How to improve the speed of matrix multiplication?

I have a code about large matrix multiplication in a for loop which currently takes longer time than I expected. I wonder if it is possible to improve the following MWE code:

temp1 = randn(1600, 1600)
temp2 = randn(1600)
temp = Vector{Vector{Float64}}(undef, 10000)
@time for t = 1:10000
        temp[t] = temp1 * temp2
end

6.276464 seconds (19.49 k allocations: 123.436 MiB, 0.34% gc time)

Use a GPU

5 Likes

you expected wrong. Directly multiplying float64 matrices simply calls OpenBLAS under the hood, there’s nothing you can do (in fact, probably nothing can be done period)

3 Likes

Not sure that’s totally fair; for example, you can try changing the number of threads OpenBLAS uses, because apparently its defaults are sometimes pretty bad. You can also try MKL.jl to use MKL instead.

3 Likes

Not much faster for this example, but you can avoid some allocations by using

@time for t = 1:10000
    mul!(temp[t],temp1,temp2)
 end

but you have to allocate them properly before…

4 Likes

Especially for matrix-vector multiplication, which is totally limited by memory bandwidth. When using a single thread, temp1 * temp2 and sum(temp1) will be about the same fast:

julia> temp1 = randn(1600, 1600);

julia> temp2 = randn(1600);

julia> temp3 = similar(temp2);

julia> using LinearAlgebra; BLAS.set_num_threads(1);

julia> @benchmark mul!($temp3, $temp1, $temp2)
BenchmarkTools.Trial:
  memory estimate:  0 bytes
  allocs estimate:  0
  --------------
  minimum time:     1.074 ms (0.00% GC)
  median time:      1.099 ms (0.00% GC)
  mean time:        1.115 ms (0.00% GC)
  maximum time:     1.499 ms (0.00% GC)
  --------------
  samples:          4479
  evals/sample:     1

julia> @benchmark sum($temp1)
BenchmarkTools.Trial:
  memory estimate:  0 bytes
  allocs estimate:  0
  --------------
  minimum time:     1.120 ms (0.00% GC)
  median time:      1.149 ms (0.00% GC)
  mean time:        1.169 ms (0.00% GC)
  maximum time:     1.613 ms (0.00% GC)
  --------------
  samples:          4274
  evals/sample:     1

(Re: the GPU suggestion, GPUs do have far higher memory bandwidth than any normal CPU, so they are good for this sort of memory bandwidth limited thing [and not just compute heavy things like matrix-matrix multiplication])

5 Likes

You are benchmarking in global scope, which is not a good idea.

Also, if you have some memory you can reuse, you can write

mul!(out, temp1, temp2)

instead.

And if your matrices have some sort of special structure, that may be exploited.

1 Like

Are your consecutive iterations dependent of each other?
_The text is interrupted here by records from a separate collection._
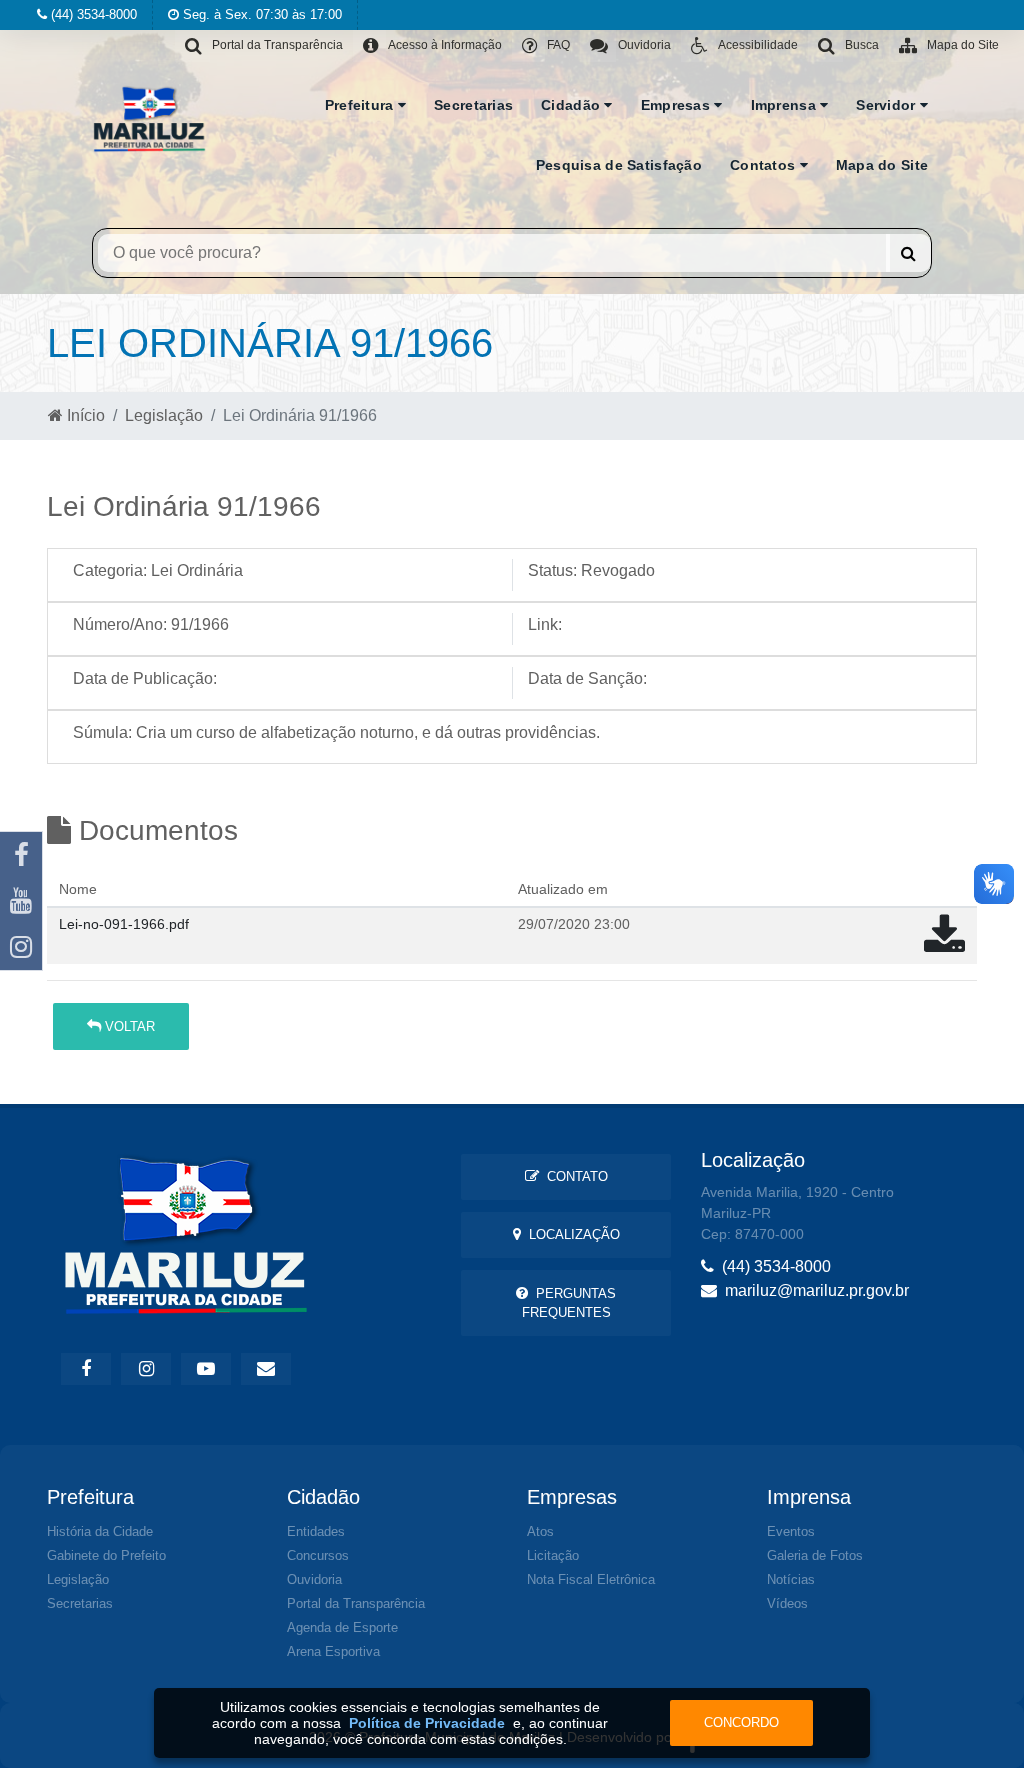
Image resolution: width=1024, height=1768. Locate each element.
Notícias (791, 1579)
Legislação (164, 415)
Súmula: (102, 732)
If not, you could maybe reformulate your problem to use matrix-matrix multiplication, which is not memory bound and way more efficient.

using BenchmarkTools
temp1 = randn(1600, 1600)
temp2 = randn(1600)

@benchmark $temp1 * $temp2
  814.858 μs (1 allocation: 12.63 KiB)

would take more than 8.1 s per 10000 iterations, while the same calculation reformulated to a matrix-matrix problem

temp3 = repeat($temp2, 1, 10000)
@btime $temp1 * $temp3
  952.054 ms (2 allocations: 122.07 MiB)

is about 8 times faster on my machine.

6 Likes

If your application allows for it you could also switch to single precision Float32, which roughly reduces the time by a factor of two if you compare with the benchmark above

using BenchmarkTools

temp1 = randn(Float32,1600, 1600)
temp2 = randn(Float32,1600)

@btime $temp1 * $temp2
  518.491 μs (1 allocation: 6.38 KiB)
1 Like

I really appreciate your suggestion. I am able to reduce the time from 10 seconds to 2 seconds. Thank you very much.

The hint from @DNF is valuable and you should think about it. Maybe you can even improve the whole approach or do something smart when your matrices are somehow correlated or have a specific structure or property (something like symmetric, logarithmic value range, etc.).